▸ Text segment

::::::

- Date: 1961
- Site: Bombay

Highlights
- Best Film: Mughal-e-Azam
- Best Actor: Dilip Kumar for Kohinoor
- Best Actress: Bina Rai for Ghunghat
- Most awards: Chaudhvin Ka Chand, Mughal-e-Azam & Parakh (3)
- Most nominations: Mughal-e-Azam (11)

= 8th Filmfare Awards =

1961 awards for Hindi cinema

The 8th Filmfare Awards were held in Bombay in 1961 to honor the best films in Hindi cinema released in 1960.

K. Asif's magnum opus Mughal-e-Azam led the ceremony with 11 nominations, followed by Chaudhvin Ka Chand with 6 nominations and Parakh with 5 nominations.

Chaudhvin Ka Chand, Mughal-e-Azam and Parakh won 3 awards each, thus becoming the most-awarded films at the ceremony.

::::::

▸ Activities
1: Reproduce the stretch of the Filmfare Awards page from "- Date: 1961" through "Mughal-e-Azam & Parakh (3)".
2: In the Filmfare Awards page, who won Best Actress, and for which film?
3: Please carry on the Filmfare Awards page from the point where it stops.

▸ Recorded information
::::::

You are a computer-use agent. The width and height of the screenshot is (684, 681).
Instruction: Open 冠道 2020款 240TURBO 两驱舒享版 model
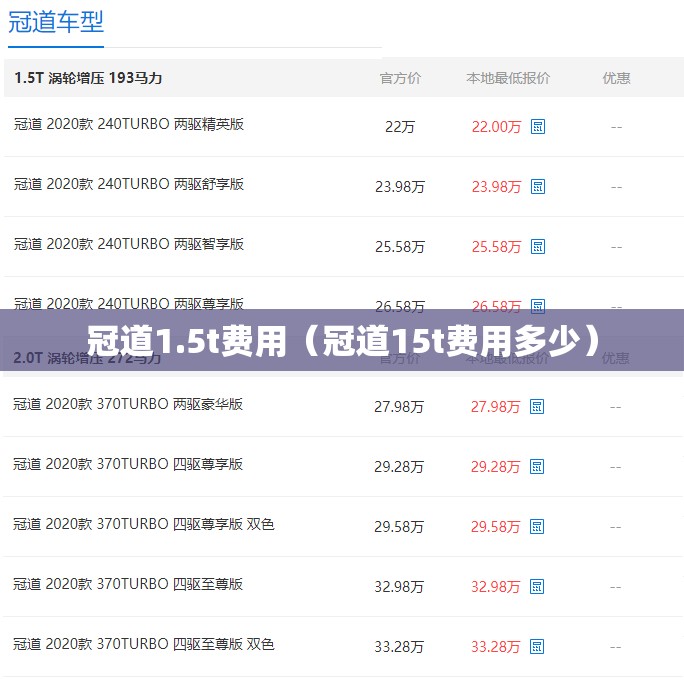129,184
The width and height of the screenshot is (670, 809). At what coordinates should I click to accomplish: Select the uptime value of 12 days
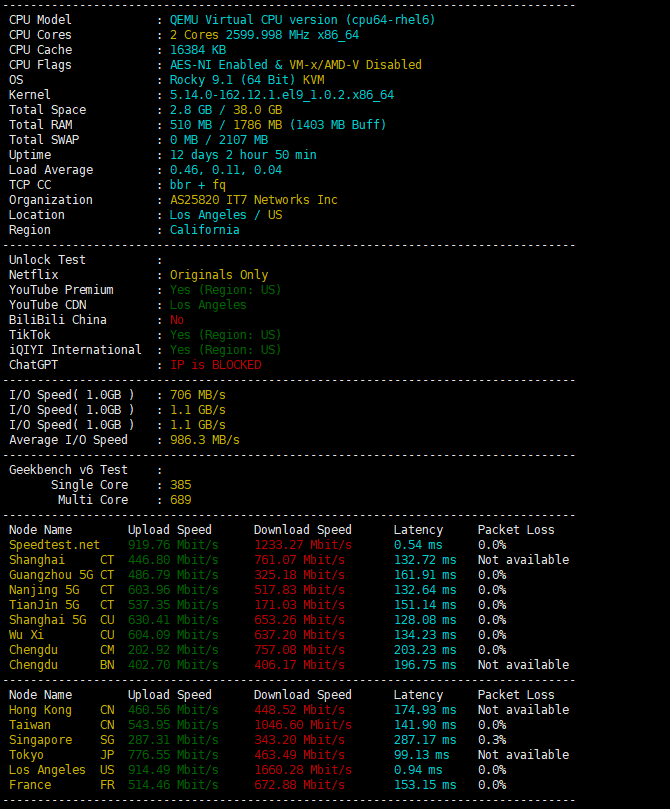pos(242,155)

::::::

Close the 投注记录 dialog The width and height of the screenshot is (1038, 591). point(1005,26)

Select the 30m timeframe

::::::

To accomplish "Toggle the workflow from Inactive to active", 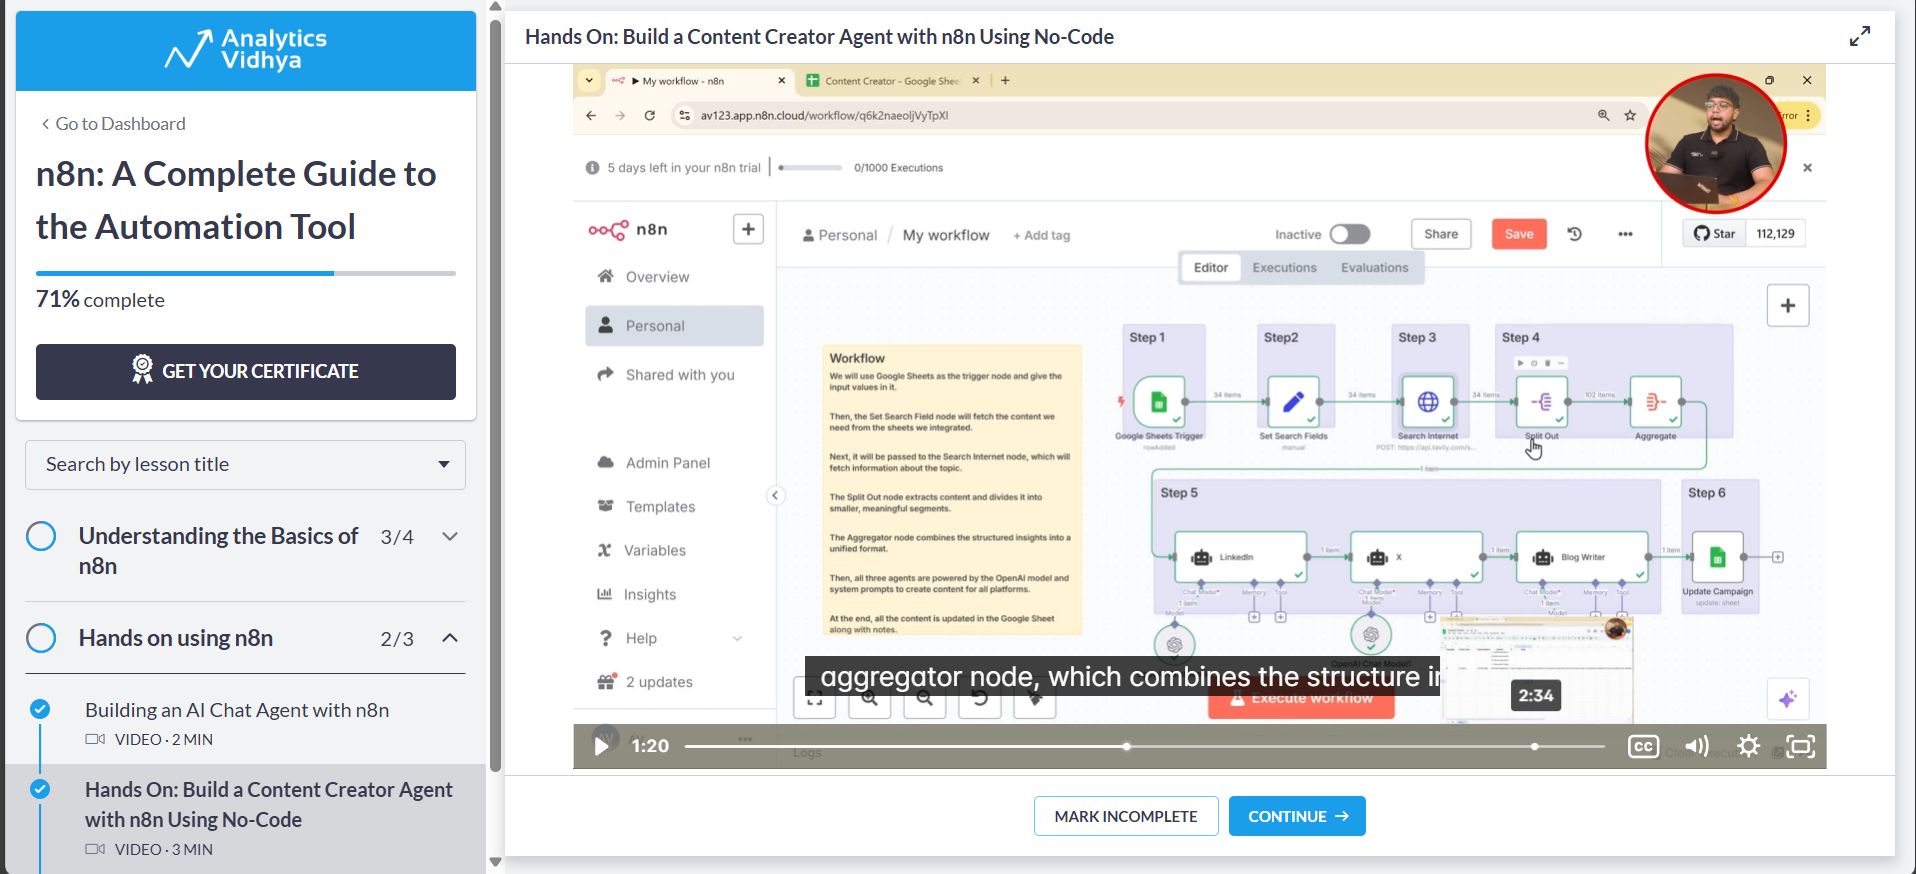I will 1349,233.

::::::

▸ Results in order
1:
- Date: 1961
- Site: Bombay

Highlights
- Best Film: Mughal-e-Azam
- Best Actor: Dilip Kumar for Kohinoor
- Best Actress: Bina Rai for Ghunghat
- Most awards: Chaudhvin Ka Chand, Mughal-e-Azam & Parakh (3)

2: Bina Rai won Best Actress for Ghunghat.

3:
Mughal-e-Azam, considered one of the greatest and most successful films of Bollywood, was expected to steam-roll the competition, controversially went home with just 3 wins out of its 11 nominations, including Best Film, but missed out on Best Director (for K. Asif), Best Lyricist (for Shakeel Badayuni for "Pyar Kiya To Darna Kiya"), Best Playback Singer (for Lata Mangeshkar for "Pyar Kiya To Darna Kiya") and all 4 acting categories. Another glaring upset was Naushad's loss for Best Music Director for Mughal-e-Azam's epic soundtrack to Shankar–Jaikishan for Dil Apna Aur Preet Parai.

Dilip Kumar received dual nominations for Best Actor for his performances in Kohinoor and Mughal-e-Azam, winning for the former.

Madhubala received her first and only nomination for Best Actress for her performance as Anarkali in Mughal-e-Azam, which is considered to be amongst the greatest acting performances of Indian Cinema. However, she lost the award to Bina Rai who won the award for Ghunghat, her first and only win in the category.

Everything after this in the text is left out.